Want to get toned fast? While there’s no quick and easy fix for a perfectly sculpted body, everyday exercises that target the abdominal region can make a big difference to your physique. All you need is a mat and a positive mindset. Here are 8 simple abs exercises that you can do at home!
1. Bicycle Crunch
Regular crunches are fine, but why not give bicycle crunches a go? A great one for targeting the oblique muscles, this exercise is made up of three key components – lie, lift and move. Start by lying flat on your mat with your arms tucked just behind your head. Lifting your right leg, move the knee in towards your left elbow. Repeat this action with opposite leg and opposite arm.
2. Crunchy Frog
While the name may be funny, this is one of the most demanding abs exercises out there. Sit down on the mat and pull your knees in towards your body, wrapping your hands around them as you do so. Lean back slightly whilst opening your arms and lowering your legs. Resume the starting position and repeat.
3. Russian Twist
This one works to strengthen the muscles which might have been missed by crunches, and it’s really simple to do. Sit on the mat with legs lifted from the floor and arms linked together in front of you. Make sure your torso is at a 45 degree angle from the floor, and your back is straight. Looking ahead, move your arms to the left and squeeze your abs. Move them to the right and do the same. Repeat.

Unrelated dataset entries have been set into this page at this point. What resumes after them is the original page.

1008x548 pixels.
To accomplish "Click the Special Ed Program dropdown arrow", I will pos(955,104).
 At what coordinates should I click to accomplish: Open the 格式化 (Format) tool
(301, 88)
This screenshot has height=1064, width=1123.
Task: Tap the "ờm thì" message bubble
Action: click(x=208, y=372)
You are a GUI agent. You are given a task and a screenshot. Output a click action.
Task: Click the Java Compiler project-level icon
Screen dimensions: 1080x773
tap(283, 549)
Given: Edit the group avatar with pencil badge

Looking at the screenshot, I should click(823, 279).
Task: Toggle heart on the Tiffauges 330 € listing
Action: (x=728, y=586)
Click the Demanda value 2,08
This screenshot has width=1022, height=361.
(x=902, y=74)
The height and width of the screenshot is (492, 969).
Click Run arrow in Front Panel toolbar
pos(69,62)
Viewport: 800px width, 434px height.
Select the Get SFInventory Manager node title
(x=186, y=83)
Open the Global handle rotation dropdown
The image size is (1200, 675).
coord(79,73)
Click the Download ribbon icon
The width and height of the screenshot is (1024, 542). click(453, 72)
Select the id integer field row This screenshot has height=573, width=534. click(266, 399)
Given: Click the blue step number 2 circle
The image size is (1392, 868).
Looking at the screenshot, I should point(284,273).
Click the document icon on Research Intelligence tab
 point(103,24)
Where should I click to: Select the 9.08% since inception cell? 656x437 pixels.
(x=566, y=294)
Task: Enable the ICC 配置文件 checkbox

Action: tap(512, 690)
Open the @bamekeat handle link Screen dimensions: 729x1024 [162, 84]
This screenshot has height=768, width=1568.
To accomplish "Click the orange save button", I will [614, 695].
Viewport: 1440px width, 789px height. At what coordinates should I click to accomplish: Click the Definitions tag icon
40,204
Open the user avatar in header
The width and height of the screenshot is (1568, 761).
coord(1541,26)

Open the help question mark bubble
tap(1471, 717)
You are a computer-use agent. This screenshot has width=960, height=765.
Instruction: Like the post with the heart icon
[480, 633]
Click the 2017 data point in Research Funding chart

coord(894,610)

This one’s a killer, but so worth it. Lower yourself to your hands and knees, and rest your forearms slowly onto the mat, with a shoulder width distance between hands. Make sure your back is suspended just above the floor. Hold.
Sounds simple enough, right? The test is to see how long you can endure this position. For the beginner, 30 seconds to 1 minute is the recommended amount of time to hold the plank. If you’re feeling brave, try 2-3 minutes.
5. Side Plank Dip
If you want to go for a slightly different plank option, try a couple of side plank dips. Start on your right side with your feet together and your weight resting on your right forearm. Make sure your body is in a straight line, and gently lower and lift your hips in a steady rhythm. Switch sides and repeat.
6. Dead Bug
Yes, it’s exactly as it sounds. For your starting position, lie on your back with your arms stretched above you and your knees bent at a 90-degree angle. Ever so slowly, lower your right arm and your left leg towards the mat, making sure they don’t make contact with the ground. Repeat with opposite leg and arm.
7. Toe Touch
As well as strengthening the rectus abdominis muscle (six pack), this exercise is also great for the hamstrings. Lie down on the mat, with your legs stretched in the air at a 90 degree angle to the rest of your body. Keeping your legs still, lift your body off the ground and stretch your arms towards your toes. Remember to breathe.
8. Mountain Climber
For this one, start in the plank position, but with your palms flat on the floor. Pull your right knee in towards the left side of your chest, lifting your toes ever so slightly off the ground. Get back into the starting position, and repeat with the left knee against the right side of your chest. While the mountain climber is one of the most simple of abs exercises, you’ll definitely feel the burn!